▶ **Document segment**:
DAM1_Assignment_Fall2024

Author

Steve Hoffman

Purpose of the Data-Analytic Memo

Here you will conduct analyses on behalf of a trio of 3rd-grade teachers at Lindquist Elementary School in Hometown, USA. The Principal of the school has requested your assistance helping these teachers analyze some of their preliminary in-house assessments. Ms. Affolter, Mr. Miller-Lane, and Ms. Weston teach 3rd grade, and they plan their instruction together often. After one month of school, they compiled scores for a comprehensive 64-item spelling test for the words they’ve agreed to teach (16 words each week). And they administered the first unit test of 40 items from their mathematics textbook. Ms. Weston keyed in the scores into a Google sheet for all the students on the 3rd grade team and shared them with the Principal. Your task, then, is to make sense of this data and describe your suggestions back to the teaching team.

Remember that this assignment is all about collaborative learning. It is an opportunity to try out your skills as a coder and your understanding of educational testing. Please ensure that you engage in a full, fair, and mutually-agreeable collaboration with your partner(s). Do not simply divide the work. Discuss and plan your analyses together; debate what you have found with each other; collaborate on the writing.

Data set

The data are contained in a Google Sheet:

https://docs.google.com/spreadsheets/d/1778B79za0VK7-OnSNGeybGRR0F_4AlSxd2n64Nh9LiE/edit?usp=sharing

Ms. Weston included the following details.

Boys were assigned as 1; girls were assigned as 2. However, she left three of the students’ gender blank, as Morgan, Paige, and River are to be categorized as nonbinary. The teachers ask that you work out how to make this happen in the data.

The three classrooms are labeled 1 for Ms. Affolter’s class, 2 for Mr. Miller-Lane’s class, and 3 for Ms. Weston’s class.

Organizing your work

At the end of your process of working through this assignment you will turn in a .qmd file – with your names on it – to Canvas. (Only one copy of the joint DAM produced as partners is required.) But getting organized on how to produce the final product takes some work. Here’s how I might take this on:

  • Start a New Project called DAM1_Ella_Mo_Felix or something similar.

  • Within your Project, place the starter script called DAM1_starter.R in the appropriate folder.

  • Add to the DAM1_starter.R file with your new code and learnings. This will NOT be turned in but can be a source of ideas and code for future work.

▶ **Work to complete**: Reproduce the assignment text word for word, starting at "Here you will" and ending at "the teaching team.". The data after the assignment text have no connection to it.

▶ **Given material**:
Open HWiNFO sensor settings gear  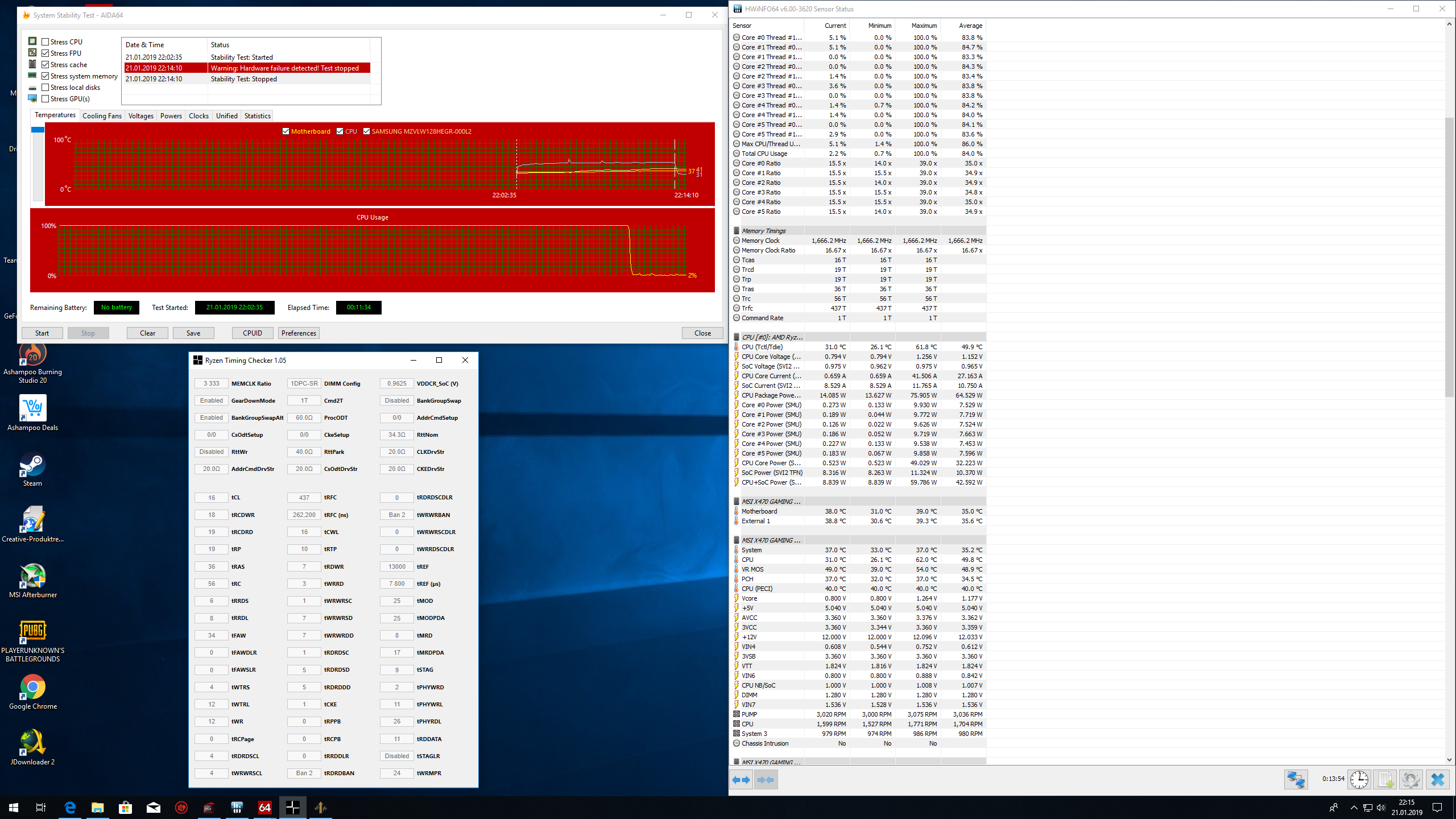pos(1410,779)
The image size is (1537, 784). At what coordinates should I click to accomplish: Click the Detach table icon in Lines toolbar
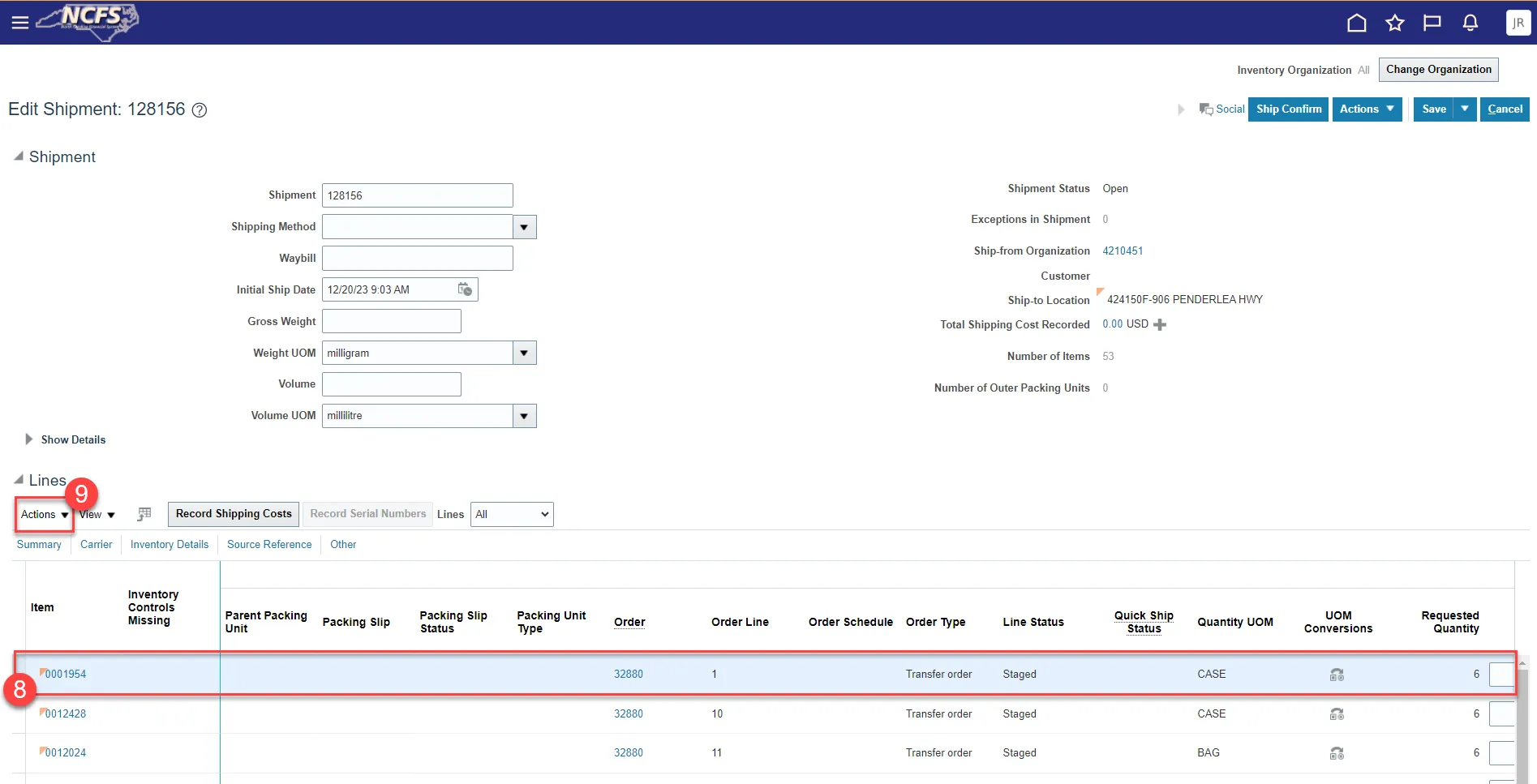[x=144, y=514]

▶ **Task result**:
Here you will conduct analyses on behalf of a trio of 3rd-grade teachers at Lindquist Elementary School in Hometown, USA. The Principal of the school has requested your assistance helping these teachers analyze some of their preliminary in-house assessments. Ms. Affolter, Mr. Miller-Lane, and Ms. Weston teach 3rd grade, and they plan their instruction together often. After one month of school, they compiled scores for a comprehensive 64-item spelling test for the words they’ve agreed to teach (16 words each week). And they administered the first unit test of 40 items from their mathematics textbook. Ms. Weston keyed in the scores into a Google sheet for all the students on the 3rd grade team and shared them with the Principal. Your task, then, is to make sense of this data and describe your suggestions back to the teaching team.